- Poster
- Directed by: R. Vittal
- Screenplay by: Dialogue A. L. Narayanan S. Aiyapillai
- Story by: G. Subramania Reddiar
- Produced by: G. Subramania Reddiar
- Starring: A. V. M. Rajan Ravichandran Latha Vennira Aadai Nirmala
- Cinematography: Pl. Nagappa
- Edited by: N. Damodharan
- Music by: Shankar–Ganesh
- Production company: Sri Navaneedha Films
- Release date: 7 September 1973;
- Country: India
- Language: Tamil

= Veettukku Vandha Marumagal =

1973 film

Veettukku Vandha Marumagal is a 1973 Indian Tamil-language drama film directed by R. Vittal. The film stars A. V. M. Rajan, Ravichandran, Latha and Vennira Aadai Nirmala. It was released on 7 September 1973.

== Cast ==
List adapted from the film credits

Male cast
- A. V. M. Rajan
- Ravichandran
- Cho
- Isari Velan
- Oru Viral Krishna Rao
- Karikol Raju
- Jeevagan
- Jayaraman
- Vijaya Rao
- Ratnakumar
- Master Rajkumar

Female cast
- Vennira Aadai Nirmala
- Latha
- G. Varalakshmi
- Manorama
- Tambaram Lalitha
- Achchachcho Chitra
- Shanmugasundari
- Gandhimathi
- K. S. Angamuthu
- Vijayakumari
- Vijayarani
- Burma Chandra
- Baby Indra
- A. Sakunthala

Guest artists
- R. Muthuraman
- Thengai Seenivasan
- V. S. Raghavan
- M. N. Rajam

== Production ==
R. Vittal made his debut as a director. The film was shot at AVM, Bharani and Karpagam studios and processing was done at Vijaya Laboratory.

== Soundtrack ==
Music was composed by Shankar–Ganesh while the lyrics were penned by Kannadasan. The song "Oridam Unnidam" was the first released song of Vani Jairam.
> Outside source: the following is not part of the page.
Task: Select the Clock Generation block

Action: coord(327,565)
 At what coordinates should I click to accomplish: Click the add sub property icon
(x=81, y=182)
| Song | Singer/s | Length |
|---|---|---|
| "Pennukku Sugam Enbadhum" | T. M. Soundararajan, P. Susheela | 04:08 |
| "Sammanthi Veettamma" | L. R. Eswari | 03:02 |
| "Oruvan Oruthi" | A. M. Rajah, Jikki | 04:20 |
| "Oridam Unnidam" | T. M. Soundararajan, Vani Jairam | 04:58 |

== Critical reception ==
Kanthan of Kalki praised the acting of the star cast and added the film which went swiftly till interval went haywire after that. Navamani praised the acting, humour, dialogues and direction.